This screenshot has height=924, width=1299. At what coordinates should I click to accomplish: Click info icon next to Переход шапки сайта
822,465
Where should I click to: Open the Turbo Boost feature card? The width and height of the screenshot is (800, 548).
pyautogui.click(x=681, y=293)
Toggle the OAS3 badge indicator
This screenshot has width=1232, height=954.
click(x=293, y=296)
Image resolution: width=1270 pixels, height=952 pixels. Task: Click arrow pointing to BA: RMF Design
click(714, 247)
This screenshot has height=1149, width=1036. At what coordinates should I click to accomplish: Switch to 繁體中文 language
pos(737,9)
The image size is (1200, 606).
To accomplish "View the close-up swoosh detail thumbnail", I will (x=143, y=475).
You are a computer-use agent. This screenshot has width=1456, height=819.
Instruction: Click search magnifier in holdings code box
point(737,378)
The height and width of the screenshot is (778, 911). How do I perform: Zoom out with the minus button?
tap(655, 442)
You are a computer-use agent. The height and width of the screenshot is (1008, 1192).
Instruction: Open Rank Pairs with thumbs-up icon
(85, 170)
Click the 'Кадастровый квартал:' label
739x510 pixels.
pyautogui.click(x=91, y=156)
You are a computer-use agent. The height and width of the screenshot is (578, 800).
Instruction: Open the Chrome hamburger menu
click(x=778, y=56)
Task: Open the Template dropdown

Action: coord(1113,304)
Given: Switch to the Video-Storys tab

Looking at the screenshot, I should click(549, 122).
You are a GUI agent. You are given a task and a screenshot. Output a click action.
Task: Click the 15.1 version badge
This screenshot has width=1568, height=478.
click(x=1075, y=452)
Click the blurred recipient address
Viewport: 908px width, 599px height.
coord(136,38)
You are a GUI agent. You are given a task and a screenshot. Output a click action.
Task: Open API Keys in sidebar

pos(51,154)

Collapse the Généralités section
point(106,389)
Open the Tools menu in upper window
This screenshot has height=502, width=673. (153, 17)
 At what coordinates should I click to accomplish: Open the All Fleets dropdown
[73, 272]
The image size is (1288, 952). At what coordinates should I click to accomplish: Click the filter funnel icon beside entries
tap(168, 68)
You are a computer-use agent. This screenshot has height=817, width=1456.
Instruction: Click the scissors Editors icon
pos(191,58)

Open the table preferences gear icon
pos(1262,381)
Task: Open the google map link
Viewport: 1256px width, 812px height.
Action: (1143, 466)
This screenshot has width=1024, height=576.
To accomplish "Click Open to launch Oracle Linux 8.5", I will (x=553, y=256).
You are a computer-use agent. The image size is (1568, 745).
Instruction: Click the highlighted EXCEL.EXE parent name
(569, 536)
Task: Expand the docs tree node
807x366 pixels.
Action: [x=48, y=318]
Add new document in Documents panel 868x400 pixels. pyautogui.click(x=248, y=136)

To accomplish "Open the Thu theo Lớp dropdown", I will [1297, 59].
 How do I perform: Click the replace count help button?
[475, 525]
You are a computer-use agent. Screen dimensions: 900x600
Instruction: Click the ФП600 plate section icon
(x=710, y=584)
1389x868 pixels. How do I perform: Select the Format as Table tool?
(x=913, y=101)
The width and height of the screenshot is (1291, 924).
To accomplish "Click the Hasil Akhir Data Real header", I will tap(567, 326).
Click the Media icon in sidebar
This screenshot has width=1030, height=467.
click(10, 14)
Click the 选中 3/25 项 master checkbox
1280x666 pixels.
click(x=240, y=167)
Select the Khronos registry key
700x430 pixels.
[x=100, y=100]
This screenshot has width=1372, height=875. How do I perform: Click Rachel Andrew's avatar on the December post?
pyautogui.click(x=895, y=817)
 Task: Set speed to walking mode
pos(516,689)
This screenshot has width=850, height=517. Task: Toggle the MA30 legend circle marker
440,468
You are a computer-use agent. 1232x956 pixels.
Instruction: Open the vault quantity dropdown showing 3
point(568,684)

-----

Echo the material verbatim, starting at the line containing "Click the Media icon in sidebar" and ending at the end of the material.

Click the Media icon in sidebar
This screenshot has width=1030, height=467.
click(10, 14)
Click the 选中 3/25 项 master checkbox
1280x666 pixels.
click(x=240, y=167)
Select the Khronos registry key
700x430 pixels.
[x=100, y=100]
This screenshot has width=1372, height=875. How do I perform: Click Rachel Andrew's avatar on the December post?
pyautogui.click(x=895, y=817)
 Task: Set speed to walking mode
pos(516,689)
This screenshot has width=850, height=517. Task: Toggle the MA30 legend circle marker
440,468
You are a computer-use agent. 1232x956 pixels.
Instruction: Open the vault quantity dropdown showing 3
point(568,684)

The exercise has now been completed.